▸ Exercise aim
Would you please output, word for word, the span of the listing below that opens on the line containing "Image resolution: width=1207" and closes on the line containing "This screenshot has height=1050, width=1378."? Include both ends and nothing more.

▸ Provided information
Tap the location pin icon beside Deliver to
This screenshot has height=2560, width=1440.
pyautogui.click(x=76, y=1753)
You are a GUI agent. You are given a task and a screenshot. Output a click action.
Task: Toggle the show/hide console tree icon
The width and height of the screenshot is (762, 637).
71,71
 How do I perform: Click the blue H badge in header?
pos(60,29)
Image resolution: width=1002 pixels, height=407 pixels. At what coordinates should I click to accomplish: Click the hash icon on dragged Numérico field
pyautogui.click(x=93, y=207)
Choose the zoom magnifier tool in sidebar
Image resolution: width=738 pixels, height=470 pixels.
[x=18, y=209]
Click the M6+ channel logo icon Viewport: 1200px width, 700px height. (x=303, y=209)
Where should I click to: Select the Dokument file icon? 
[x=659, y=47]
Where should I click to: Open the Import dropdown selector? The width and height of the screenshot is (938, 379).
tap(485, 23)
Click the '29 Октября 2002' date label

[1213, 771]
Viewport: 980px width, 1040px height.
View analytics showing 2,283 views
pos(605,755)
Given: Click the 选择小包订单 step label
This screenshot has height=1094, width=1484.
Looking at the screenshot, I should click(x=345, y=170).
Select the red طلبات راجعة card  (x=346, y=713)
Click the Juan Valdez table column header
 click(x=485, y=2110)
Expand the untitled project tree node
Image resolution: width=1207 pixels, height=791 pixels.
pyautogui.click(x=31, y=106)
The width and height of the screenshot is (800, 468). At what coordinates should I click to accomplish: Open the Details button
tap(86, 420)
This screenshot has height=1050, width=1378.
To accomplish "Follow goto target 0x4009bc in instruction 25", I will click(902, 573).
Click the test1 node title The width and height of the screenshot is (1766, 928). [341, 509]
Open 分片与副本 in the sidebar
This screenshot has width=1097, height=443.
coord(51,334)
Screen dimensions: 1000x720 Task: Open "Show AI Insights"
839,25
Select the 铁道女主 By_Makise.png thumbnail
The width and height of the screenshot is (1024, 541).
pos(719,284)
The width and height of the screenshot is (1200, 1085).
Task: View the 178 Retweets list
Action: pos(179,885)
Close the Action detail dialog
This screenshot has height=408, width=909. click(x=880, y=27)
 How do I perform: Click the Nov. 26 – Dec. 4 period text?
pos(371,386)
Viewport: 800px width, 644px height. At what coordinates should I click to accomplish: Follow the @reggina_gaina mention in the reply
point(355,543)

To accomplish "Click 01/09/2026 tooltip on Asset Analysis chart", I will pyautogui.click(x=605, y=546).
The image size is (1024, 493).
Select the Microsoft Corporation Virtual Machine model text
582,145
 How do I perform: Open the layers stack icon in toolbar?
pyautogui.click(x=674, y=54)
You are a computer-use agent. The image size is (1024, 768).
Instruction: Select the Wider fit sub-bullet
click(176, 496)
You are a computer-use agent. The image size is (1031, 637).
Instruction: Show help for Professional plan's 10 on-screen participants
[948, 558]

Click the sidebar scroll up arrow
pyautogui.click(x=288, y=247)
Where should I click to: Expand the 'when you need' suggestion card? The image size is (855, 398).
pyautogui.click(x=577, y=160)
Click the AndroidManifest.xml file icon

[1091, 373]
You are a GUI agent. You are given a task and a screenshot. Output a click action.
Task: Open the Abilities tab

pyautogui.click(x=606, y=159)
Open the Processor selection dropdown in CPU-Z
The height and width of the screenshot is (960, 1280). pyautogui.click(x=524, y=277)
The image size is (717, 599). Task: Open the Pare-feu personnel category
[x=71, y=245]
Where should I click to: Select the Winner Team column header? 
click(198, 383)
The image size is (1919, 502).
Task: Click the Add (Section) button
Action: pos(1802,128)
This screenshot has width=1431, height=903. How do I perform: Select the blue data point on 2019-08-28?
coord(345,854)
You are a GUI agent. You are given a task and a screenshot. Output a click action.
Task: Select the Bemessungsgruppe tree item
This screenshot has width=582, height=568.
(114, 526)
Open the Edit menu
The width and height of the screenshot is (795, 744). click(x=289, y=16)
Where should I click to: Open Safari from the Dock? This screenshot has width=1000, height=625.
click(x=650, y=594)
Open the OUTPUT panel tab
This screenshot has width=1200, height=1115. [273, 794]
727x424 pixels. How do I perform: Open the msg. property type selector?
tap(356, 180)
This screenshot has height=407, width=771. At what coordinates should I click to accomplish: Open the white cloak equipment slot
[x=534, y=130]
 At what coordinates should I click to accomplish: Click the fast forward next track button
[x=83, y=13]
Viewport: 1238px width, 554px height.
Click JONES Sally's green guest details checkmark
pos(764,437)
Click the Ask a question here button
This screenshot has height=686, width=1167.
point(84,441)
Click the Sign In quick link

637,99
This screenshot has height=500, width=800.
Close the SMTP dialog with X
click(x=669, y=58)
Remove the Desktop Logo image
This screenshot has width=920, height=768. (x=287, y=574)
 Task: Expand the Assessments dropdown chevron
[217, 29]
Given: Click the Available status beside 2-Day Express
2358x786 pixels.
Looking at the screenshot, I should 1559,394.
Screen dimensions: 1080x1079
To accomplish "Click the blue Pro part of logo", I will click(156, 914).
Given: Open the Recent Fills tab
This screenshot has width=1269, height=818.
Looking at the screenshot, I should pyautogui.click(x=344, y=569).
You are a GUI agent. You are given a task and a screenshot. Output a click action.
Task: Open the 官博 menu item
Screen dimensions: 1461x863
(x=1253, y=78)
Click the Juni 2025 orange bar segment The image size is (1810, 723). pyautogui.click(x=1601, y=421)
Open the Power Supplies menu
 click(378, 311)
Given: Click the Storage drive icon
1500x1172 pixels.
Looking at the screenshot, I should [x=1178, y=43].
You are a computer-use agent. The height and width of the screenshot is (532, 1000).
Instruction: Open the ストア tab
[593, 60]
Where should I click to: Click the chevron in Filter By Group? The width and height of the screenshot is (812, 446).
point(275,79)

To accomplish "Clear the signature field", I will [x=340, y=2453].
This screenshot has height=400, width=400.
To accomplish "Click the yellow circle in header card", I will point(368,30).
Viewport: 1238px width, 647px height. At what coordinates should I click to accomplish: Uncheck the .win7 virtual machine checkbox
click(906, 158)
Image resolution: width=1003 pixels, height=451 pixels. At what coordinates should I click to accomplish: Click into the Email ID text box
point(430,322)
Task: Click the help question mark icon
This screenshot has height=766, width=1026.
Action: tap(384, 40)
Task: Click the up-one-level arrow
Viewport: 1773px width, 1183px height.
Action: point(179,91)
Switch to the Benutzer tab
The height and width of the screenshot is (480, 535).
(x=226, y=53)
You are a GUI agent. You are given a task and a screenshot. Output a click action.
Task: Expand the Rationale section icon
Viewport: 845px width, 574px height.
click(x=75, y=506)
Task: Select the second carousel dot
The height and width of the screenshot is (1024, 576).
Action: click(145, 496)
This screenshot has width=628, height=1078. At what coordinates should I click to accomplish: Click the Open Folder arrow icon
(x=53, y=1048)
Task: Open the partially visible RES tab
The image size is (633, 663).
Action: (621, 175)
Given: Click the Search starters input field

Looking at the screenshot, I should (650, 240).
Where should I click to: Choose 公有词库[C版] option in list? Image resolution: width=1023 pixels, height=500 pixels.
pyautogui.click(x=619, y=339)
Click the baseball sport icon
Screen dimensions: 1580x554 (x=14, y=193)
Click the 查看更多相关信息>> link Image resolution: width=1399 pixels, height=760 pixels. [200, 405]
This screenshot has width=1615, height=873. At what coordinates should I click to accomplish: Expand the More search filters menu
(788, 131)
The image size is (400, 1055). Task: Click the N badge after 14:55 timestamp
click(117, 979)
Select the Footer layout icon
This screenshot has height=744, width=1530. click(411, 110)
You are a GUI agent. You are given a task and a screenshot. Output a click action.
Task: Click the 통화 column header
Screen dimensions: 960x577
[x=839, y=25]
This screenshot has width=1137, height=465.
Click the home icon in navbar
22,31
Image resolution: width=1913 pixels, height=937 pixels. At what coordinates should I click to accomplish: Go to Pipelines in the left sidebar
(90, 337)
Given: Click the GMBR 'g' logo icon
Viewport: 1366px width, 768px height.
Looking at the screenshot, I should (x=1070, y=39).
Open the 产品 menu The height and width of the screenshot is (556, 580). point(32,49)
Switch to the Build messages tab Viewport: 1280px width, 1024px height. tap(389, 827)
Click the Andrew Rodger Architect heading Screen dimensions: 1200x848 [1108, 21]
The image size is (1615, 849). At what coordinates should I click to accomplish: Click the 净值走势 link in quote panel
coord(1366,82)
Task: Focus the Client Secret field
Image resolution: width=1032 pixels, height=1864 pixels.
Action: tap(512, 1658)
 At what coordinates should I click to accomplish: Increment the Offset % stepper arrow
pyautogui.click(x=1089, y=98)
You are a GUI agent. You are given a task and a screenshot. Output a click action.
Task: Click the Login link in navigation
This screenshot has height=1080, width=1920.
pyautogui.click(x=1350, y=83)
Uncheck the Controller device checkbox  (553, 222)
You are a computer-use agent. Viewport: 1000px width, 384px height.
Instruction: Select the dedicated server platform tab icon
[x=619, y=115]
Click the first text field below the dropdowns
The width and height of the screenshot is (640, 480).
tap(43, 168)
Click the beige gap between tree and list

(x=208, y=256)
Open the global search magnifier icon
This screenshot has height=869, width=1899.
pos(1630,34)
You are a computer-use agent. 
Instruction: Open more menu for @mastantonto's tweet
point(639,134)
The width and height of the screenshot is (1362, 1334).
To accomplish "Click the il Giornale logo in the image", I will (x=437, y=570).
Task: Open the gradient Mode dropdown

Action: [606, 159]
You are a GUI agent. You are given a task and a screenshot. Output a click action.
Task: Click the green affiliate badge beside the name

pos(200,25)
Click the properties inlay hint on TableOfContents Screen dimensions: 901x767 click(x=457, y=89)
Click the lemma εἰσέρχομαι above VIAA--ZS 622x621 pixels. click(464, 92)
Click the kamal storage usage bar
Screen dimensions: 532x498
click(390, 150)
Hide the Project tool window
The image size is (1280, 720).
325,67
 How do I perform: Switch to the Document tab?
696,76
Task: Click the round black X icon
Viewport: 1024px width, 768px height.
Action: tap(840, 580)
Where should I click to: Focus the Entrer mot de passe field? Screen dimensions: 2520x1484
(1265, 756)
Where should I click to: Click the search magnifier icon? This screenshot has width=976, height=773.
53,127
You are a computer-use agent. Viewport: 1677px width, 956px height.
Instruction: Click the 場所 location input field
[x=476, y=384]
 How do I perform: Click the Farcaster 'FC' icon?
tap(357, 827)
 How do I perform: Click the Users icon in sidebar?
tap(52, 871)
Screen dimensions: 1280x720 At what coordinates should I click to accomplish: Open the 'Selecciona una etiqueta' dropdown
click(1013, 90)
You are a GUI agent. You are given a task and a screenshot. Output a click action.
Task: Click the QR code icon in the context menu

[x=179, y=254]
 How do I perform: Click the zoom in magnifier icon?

▸ Expected output
Image resolution: width=1207 pixels, height=791 pixels.
pyautogui.click(x=31, y=106)
The width and height of the screenshot is (800, 468). At what coordinates should I click to accomplish: Open the Details button
tap(86, 420)
This screenshot has height=1050, width=1378.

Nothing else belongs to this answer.